Fuentes judiciales comentaron que los sms fueron enviados desde el microcentro tucumano. Las antenas telefónicas ubicaron el aparato celular en Muñecas y Mendoza y en Muñecas al 500. A pesar de que se indagará en las cámaras de seguridad ubicadas en la zona, la fiscala decidió avanzar en otras tres provincias, tras los datos surgidos del informe de Movistar.

El chip con el número de teléfono desde el que enviaron las amenazas habría sido comprado en noviembre en Santiago del Estero, de acuerdo al registro de la empresa de telefonía móvil.

El mismo se encuentra a nombre de una persona radicada en una localidad del conurbano bonaerense, confirmaron fuentes judiciales.

La fiscala dispuso que la PSA se aboque a la investigación del caso y que trate de ubicar, en primer lugar, a la persona que vendió el chip y el aparato celular. Además, envió oficios al gobierno santiagueño para que informe si existen cámaras de seguridad en la zona en la que se encuentra el comercio, y en caso afirmativo que se envíen las imágenes que captó en el horario en el que se habría adquirido el teléfono.
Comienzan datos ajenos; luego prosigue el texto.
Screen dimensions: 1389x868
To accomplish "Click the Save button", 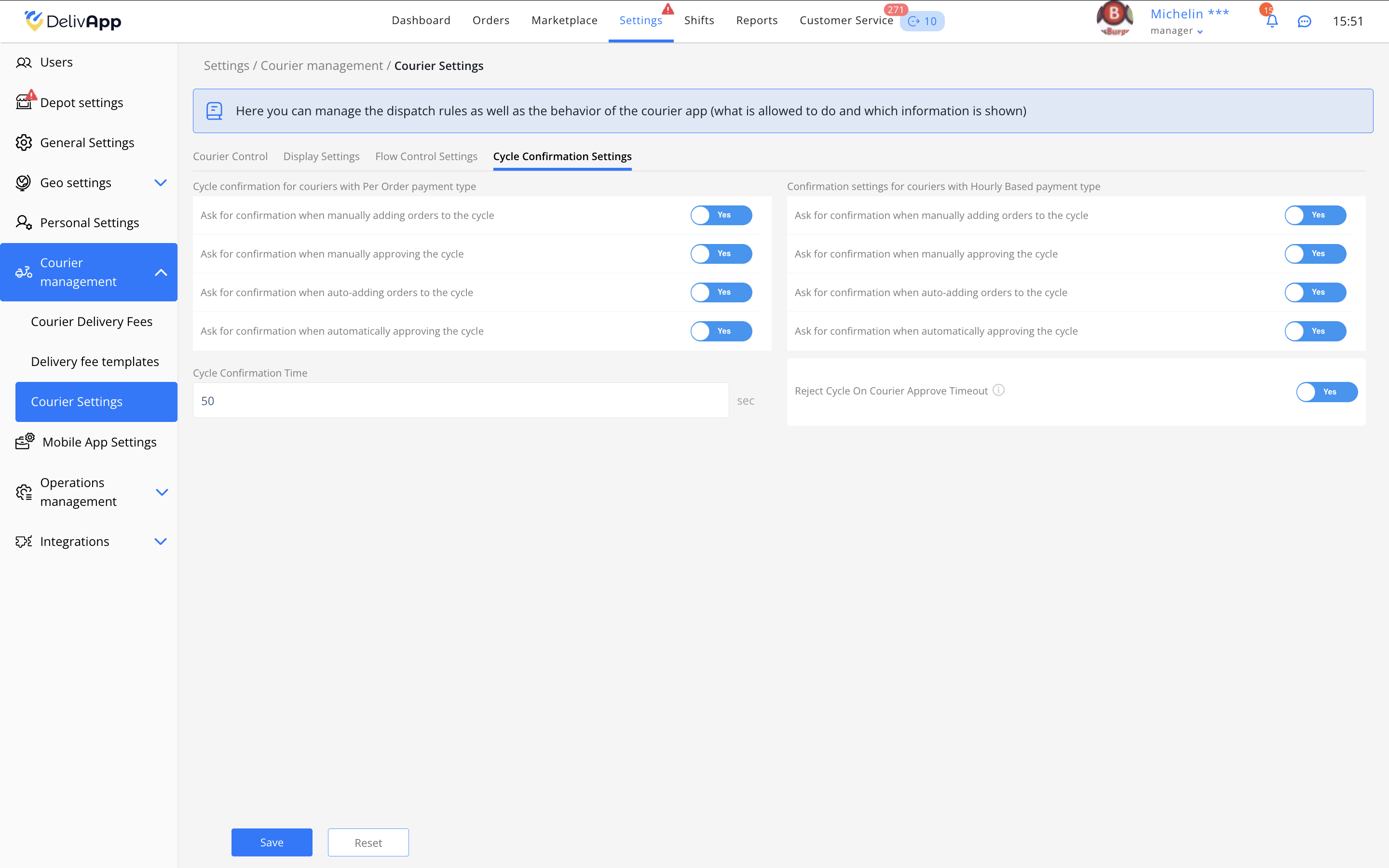I will [272, 842].
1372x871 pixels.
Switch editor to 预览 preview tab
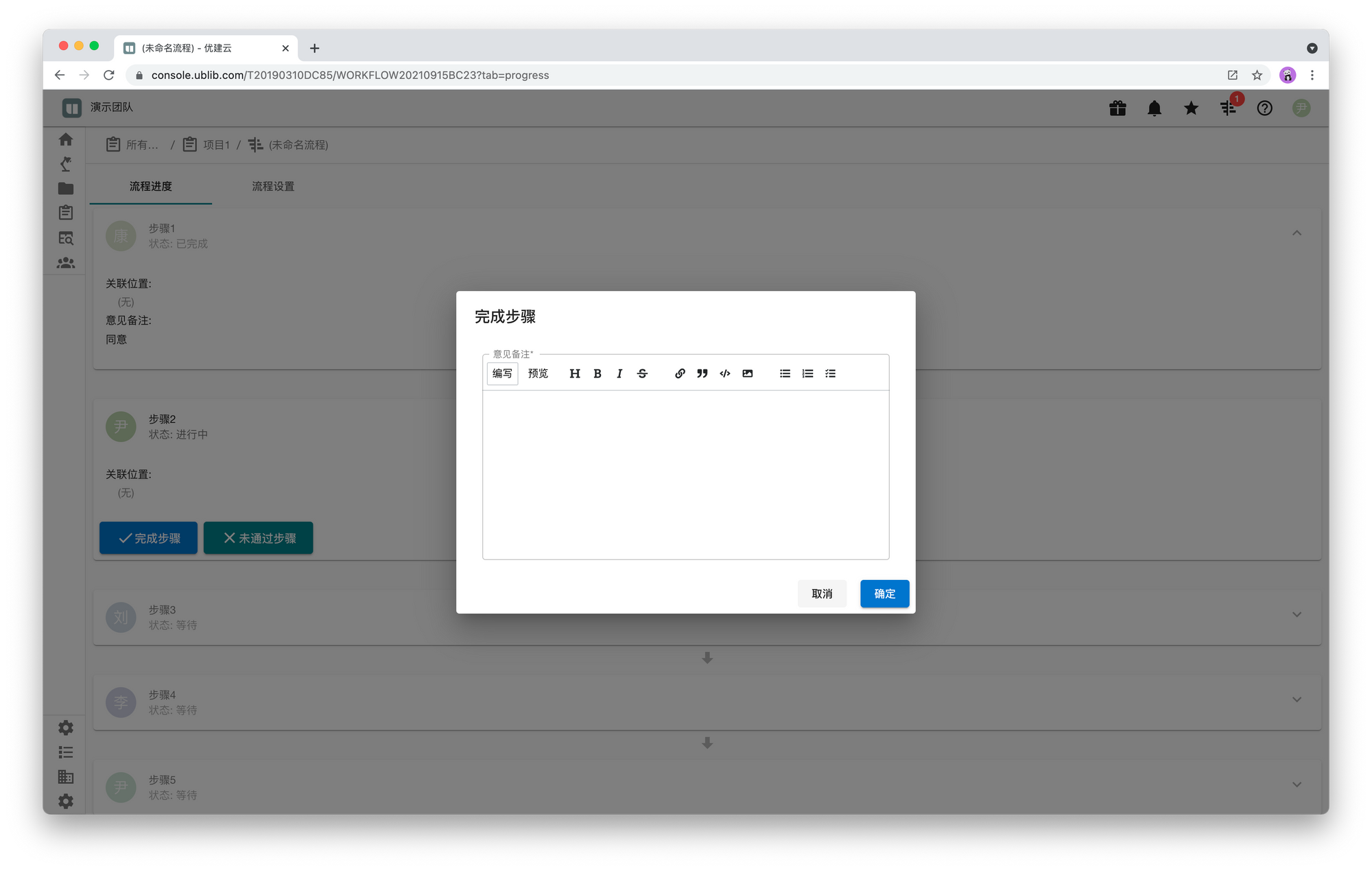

La hipótesis es que podría haber registrado al comprador.

Por otro lado, la PSA deberá buscar en Buenos Aires al supuesto titular de la línea. Aunque se sospecha que la persona que compró el teléfono utilizó una identidad falsa o que usó el documento de otra persona, se cumplirá con este trámite, de acuerdo a la orden de la fiscala.

El tercer dato que tal vez permita identificar al autor de las amenazas se encontraría en Mendoza. De acuerdo al registro de llamadas, desde un teléfono de esa provincia se comunicaron en varias oportunidades con el número desde el que se hicieron las amenazas. Esas comunicaciones se realizaron en diversos días, hasta unos minutos antes del envío de los mensajes amenazantes. Desde la madrugada del 4 de enero, el teléfono está inactivo.

La investigación seguirá en los próximos días a cargo del fiscal Guillermo Herrera, quien recibirá las novedades que le remita la PSA, y decidirá las próximas medidas.